TASK OBJECTIVE: Return the lines below exactly, please, from the one containing "Click the Modify button for iTunes" through the last one, both included, and leave out any pictures.
<<<<
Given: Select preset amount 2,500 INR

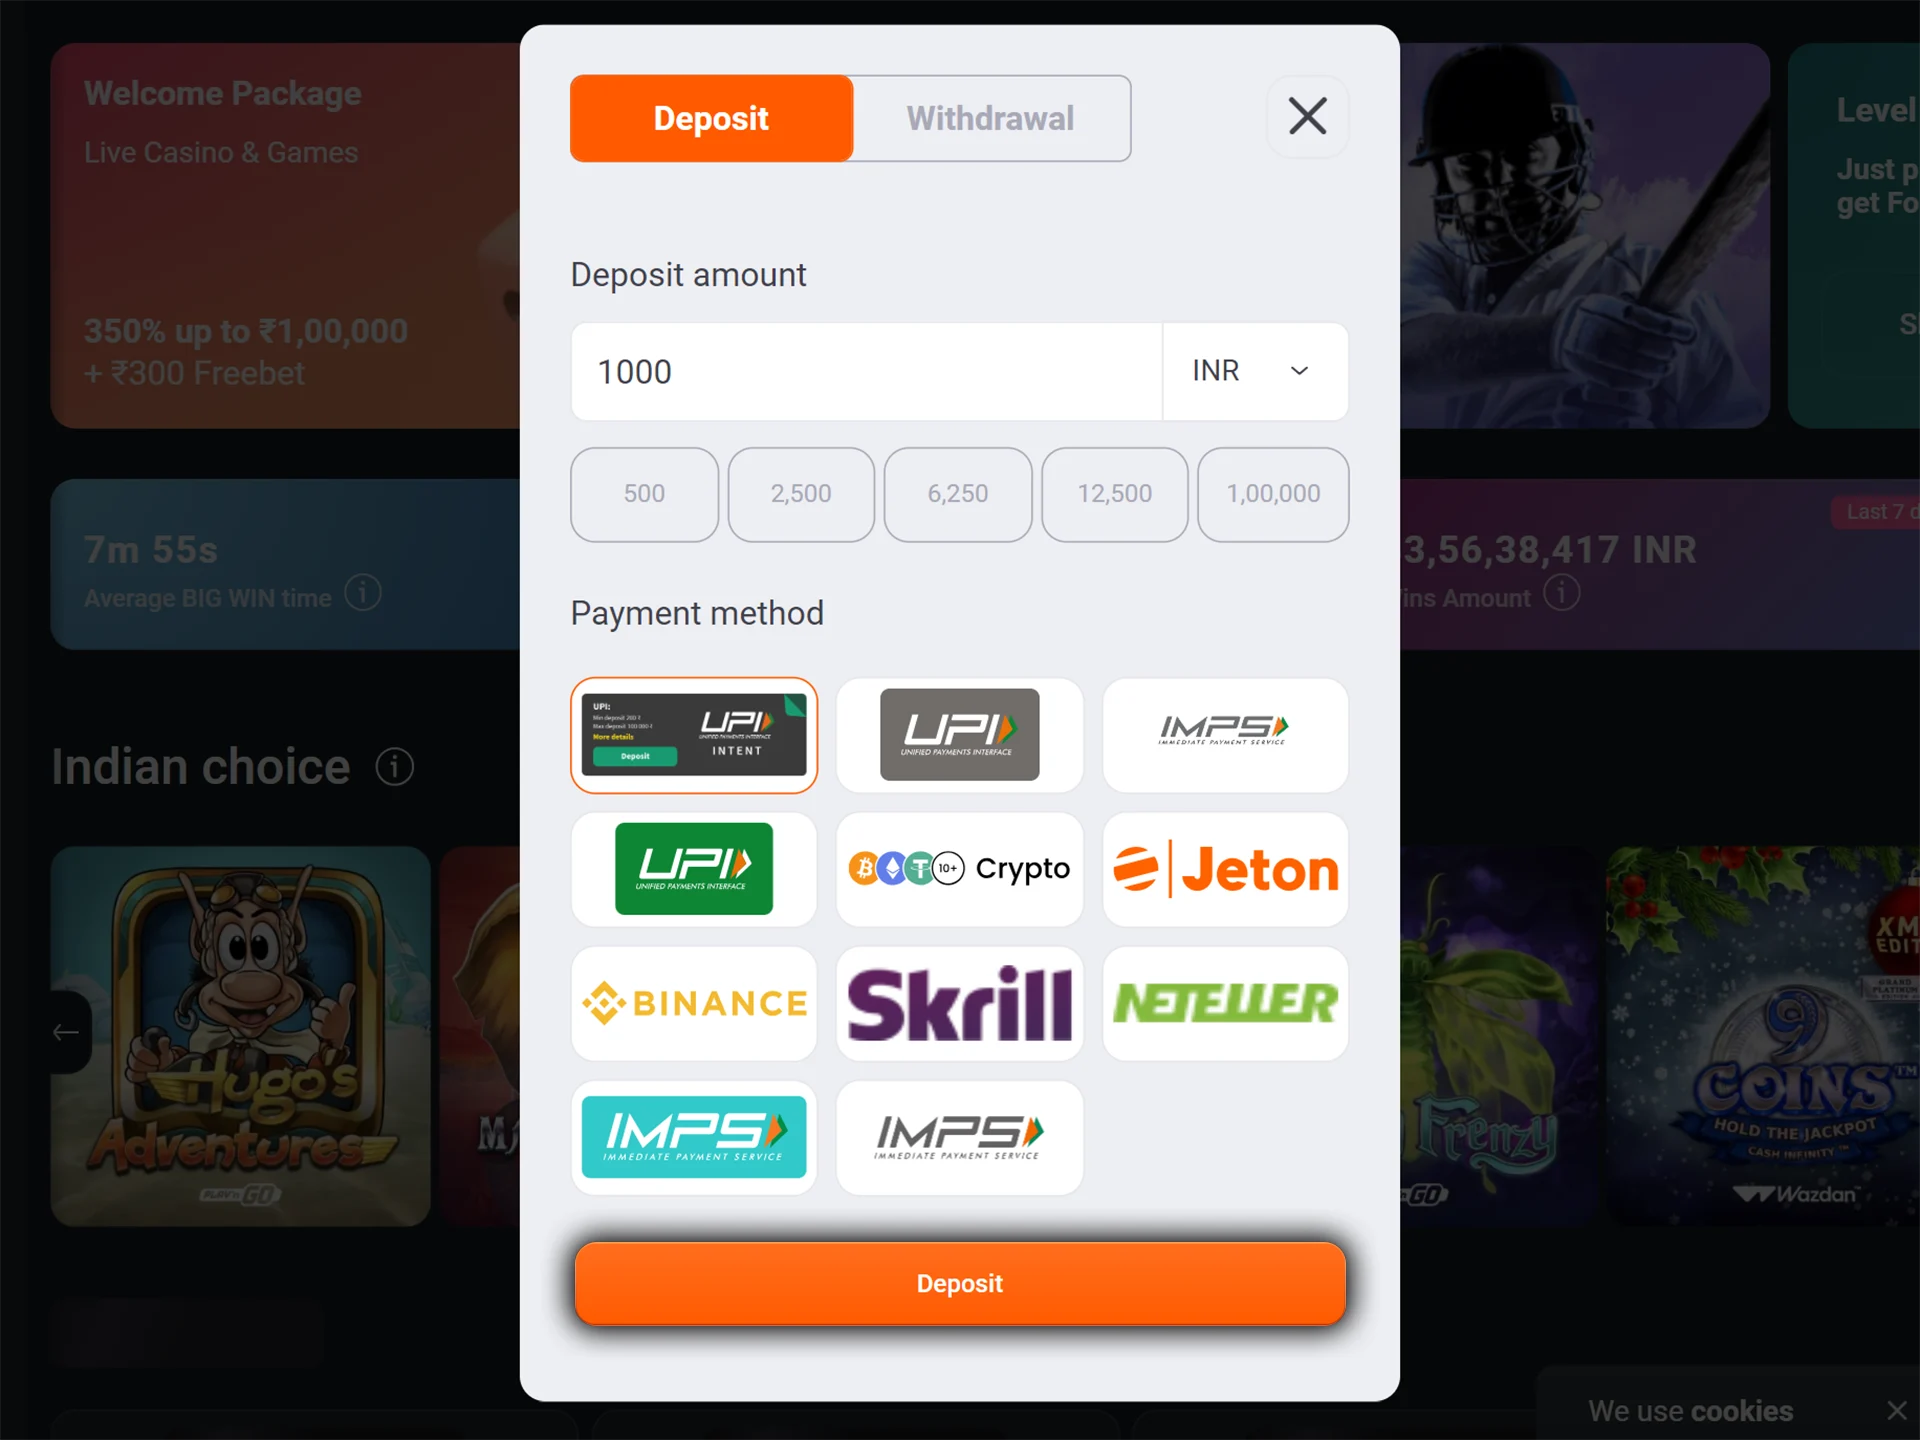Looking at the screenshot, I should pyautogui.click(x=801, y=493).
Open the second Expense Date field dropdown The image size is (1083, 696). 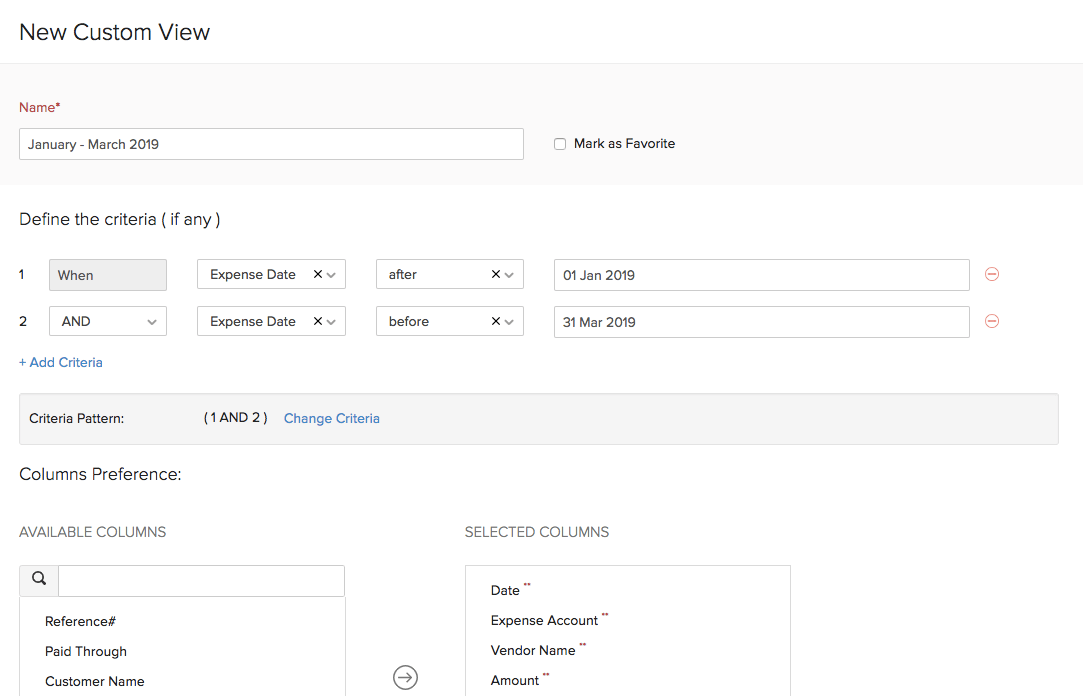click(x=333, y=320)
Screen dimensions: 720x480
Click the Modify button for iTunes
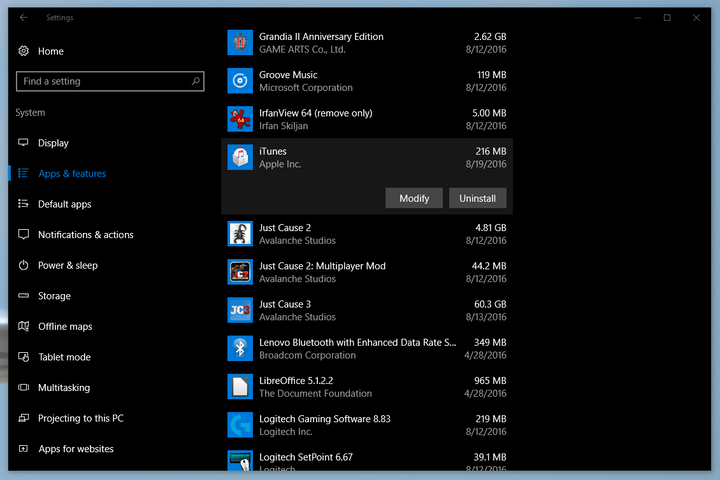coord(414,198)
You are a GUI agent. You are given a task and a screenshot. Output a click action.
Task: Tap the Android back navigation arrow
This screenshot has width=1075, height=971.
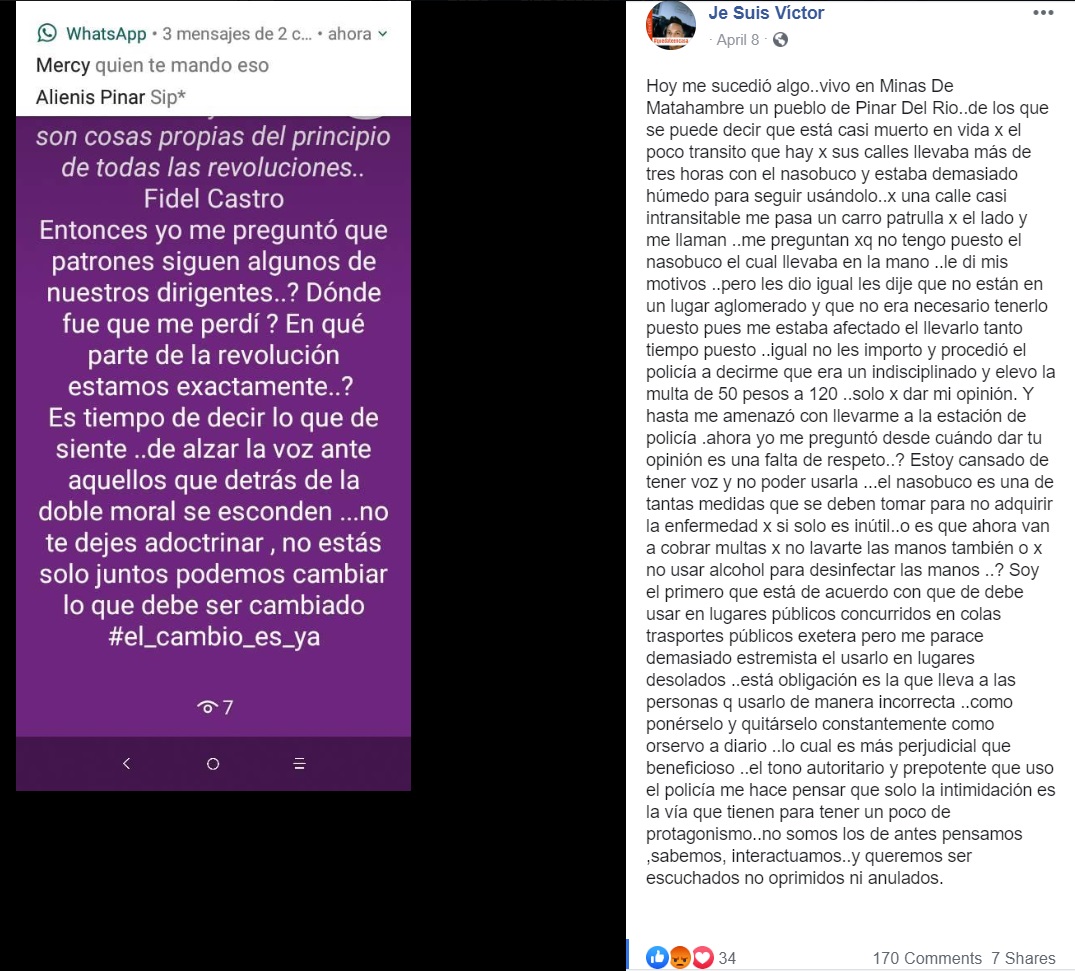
>>>>
SOLUTION BELOW:
Click the Modify button for iTunes
coord(414,198)
You are a GUI agent. You are given a task and a screenshot. Output a click action.
Task: Tap the Android back navigation arrow
This screenshot has width=1075, height=971.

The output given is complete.